Tungsten, or wolfram as it is also called, is relatively abundant, not particularly difficult to mine and process, and the pace of project evaluations has become quite rapid.

Speaking at a ‘Specialty metals and industrial minerals’ presentation during the Prospectors and Developers Association of Canada’s 2015 convention, British market intelligence firm Roskill Information Services MD Robert Baylis told attendees that the asset-development pyramid was now top-heavy, with five projects at financing/permitting stage, five having completed definitive feasibility studies (DFS), or optimisation, and a further six or seven in the DFS or prefeasibility stages.

China dominated the industry, supplying about 54%, followed by Canada at about 8% and Russia at about 7%.

Tungsten's many alloys had numerous applications, most notably in incandescent light bulb filaments, X-ray tubes, electrodes, certain welding applications, superalloys and radiation shielding. About half were used in the form of tungsten carbide, a durable carbon alloy. Tungsten's hardness and high density also gave it military applications in penetrating projectiles, while tungsten compounds were also often used as industrial catalysts.

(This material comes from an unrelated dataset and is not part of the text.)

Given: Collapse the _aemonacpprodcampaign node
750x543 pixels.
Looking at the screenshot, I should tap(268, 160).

Baylis explained that the supply chain was, however, quite consolidated. meaning tungsten concentrate was not so easy to sell. With the exception of a few small tailings/stockpile retreatment plants seeing success in recent years, producing tens of tonnes a year of tungsten content, larger projects potentially producing hundreds and even thousands of tonnes were hitting a brick wall, as sales avenues were limited, leaving these producers out in the cold.

Only one significant project, Hemerdon, in the UK, had progressed to construction in recent times.

UNDERCUTTING CHINA
With adequate short-term supply in the market, developers would be forced to either wait for demand growth and/or existing mine exhaustion, or, Baylis suggested they could pursue a strategy of undercutting existing supply on price.

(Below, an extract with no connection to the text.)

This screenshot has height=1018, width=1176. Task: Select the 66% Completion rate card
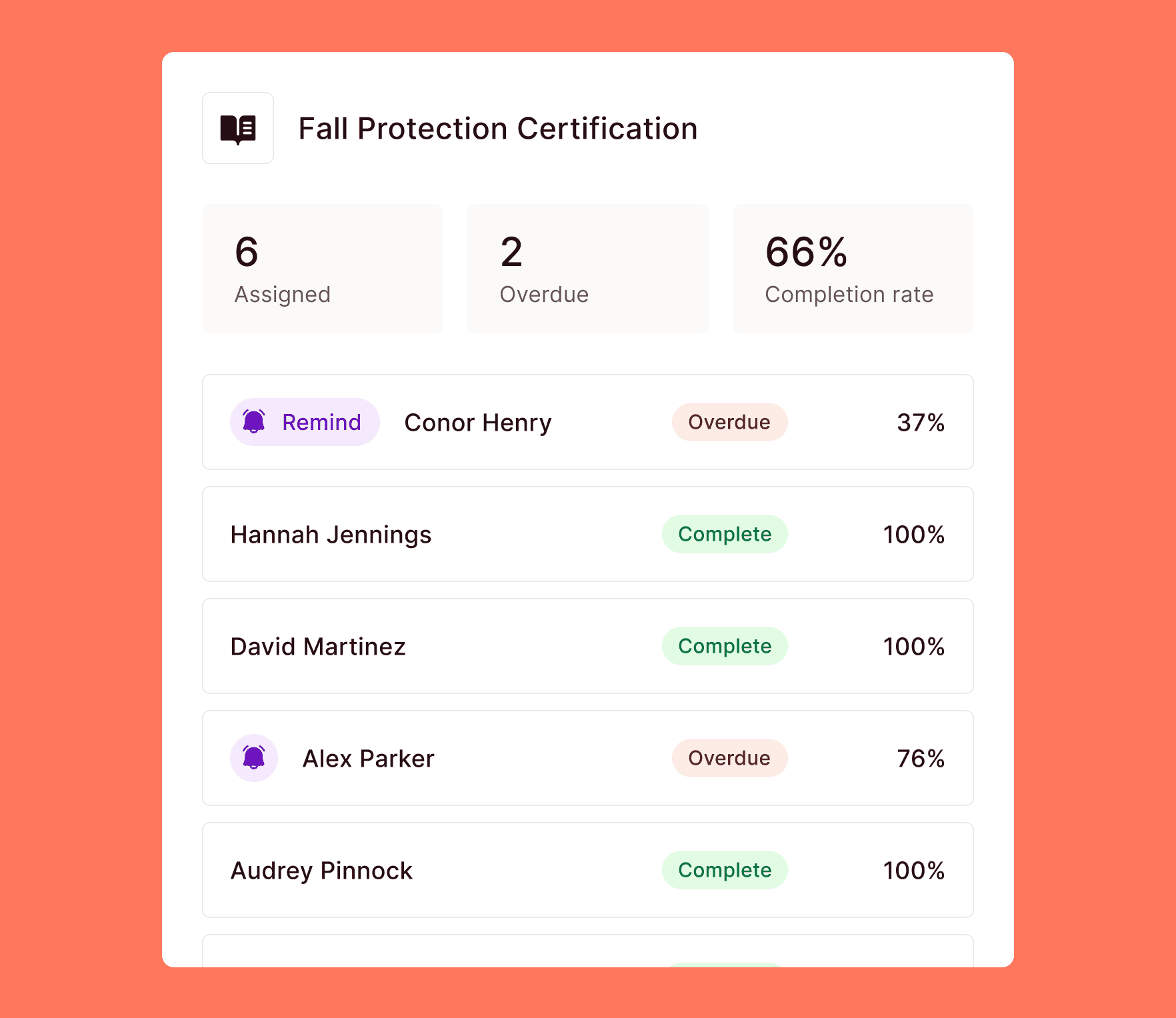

“The latter means having a competitive cost position, but with Chinese mining costs rising on falling grades and higher labour rates, there is an opportunity, perhaps even with Chinese processors. If a market could be found in China, then a commitment from the supply chain in Europe, the US and Japan to take a risk on winning back downstream market share from China in the long-term was required,” he said, noting that this would be a difficult process.

Chinese labour costs had been rising fast, diminishing labour-intensive tungsten mining competitiveness.   Government policies were simultaneously placing increased burdens on mining operations in an effort to improve safety and environmental conditions, while pushing through an agenda of industrial restructuring transformation, product upgrading and beneficiation, which had added to mine overhead costs.

“To convince financiers to front the debt required to progress projects to construction on either undercutting China or increasing rest-of-world competitiveness will be exceptionally tough,” Baylis said.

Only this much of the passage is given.